68. The computer-readable storage medium according to claim 67, wherein the list of motion vector predictor candidates comprises a motion vector predictor and one or more motion vector predictors including one or more time motion vector predictors.

69. The computer-readable storage medium according to claim 67, wherein the second block of video data is temporarily adjacent to the first block of video data.

70. The computer-readable storage medium of claim 67, wherein the second block of video data is at a first temporary location.

71. The computer-readable storage medium of claim 70, further comprising instructions that cause said one or more processors to identify the first block using the disparity value between the second block of the second kind and the first block of the first kind.

72. The computer-readable storage medium of claim 67, wherein the second block of video data is in a second temporary location other than the first temporary location.

73. A computer readable storage medium according to claim 67,
in which, when the second motion vector contains a motion disparity vector, to determine the motion vector predictor, the instructions cause the one or more processors to scale the first motion disparity vector to generate a scaled motion vector predictor,
in which, for scaling the first motion disparity vector, the instructions cause said one or more processors to apply a scaling factor comprising the distance between the views of the second motion disparity vector divided by the distance between the views of the first motion vector to the first motion disparity vector, and
wherein in order to add a motion vector predictor to said candidate list, instructions cause said one or more processors to add a scaled motion vector predictor to said candidate list.

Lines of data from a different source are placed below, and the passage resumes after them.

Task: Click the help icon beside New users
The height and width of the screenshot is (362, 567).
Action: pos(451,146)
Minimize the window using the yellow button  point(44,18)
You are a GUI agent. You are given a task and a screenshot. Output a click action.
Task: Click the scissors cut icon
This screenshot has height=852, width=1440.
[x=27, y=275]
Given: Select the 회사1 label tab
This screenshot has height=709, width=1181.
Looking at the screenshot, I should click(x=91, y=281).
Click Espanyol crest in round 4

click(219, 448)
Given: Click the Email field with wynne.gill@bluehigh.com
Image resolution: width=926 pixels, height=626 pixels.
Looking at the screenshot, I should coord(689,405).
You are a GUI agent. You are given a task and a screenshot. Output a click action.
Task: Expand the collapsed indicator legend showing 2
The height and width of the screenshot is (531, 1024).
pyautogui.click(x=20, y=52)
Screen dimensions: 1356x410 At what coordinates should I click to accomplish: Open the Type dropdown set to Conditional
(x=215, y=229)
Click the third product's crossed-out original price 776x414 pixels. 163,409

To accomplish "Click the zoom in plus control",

74. The computer-readable storage medium according to claim 73, wherein the distance between the kinds of the motion disparity vector is the difference between the identifier of the kind of the reference image and the identifier of the kind of the target image associated with said motion disparity vector.

75. The computer-readable storage medium according to claim 73, wherein the distance between the views of the motion disparity vector is the geometric distance between the location of the camera of the view containing the reference image and the location of the camera of the view containing the target image associated with the motion disparity vector.

76. The computer-readable storage medium according to claim 67, wherein the list of motion vector predictor candidates comprises one or more other motion vector predictors and further comprising instructions that cause said one or more processors to select a motion vector predictor from said candidate list based on the value motion vector predictor index.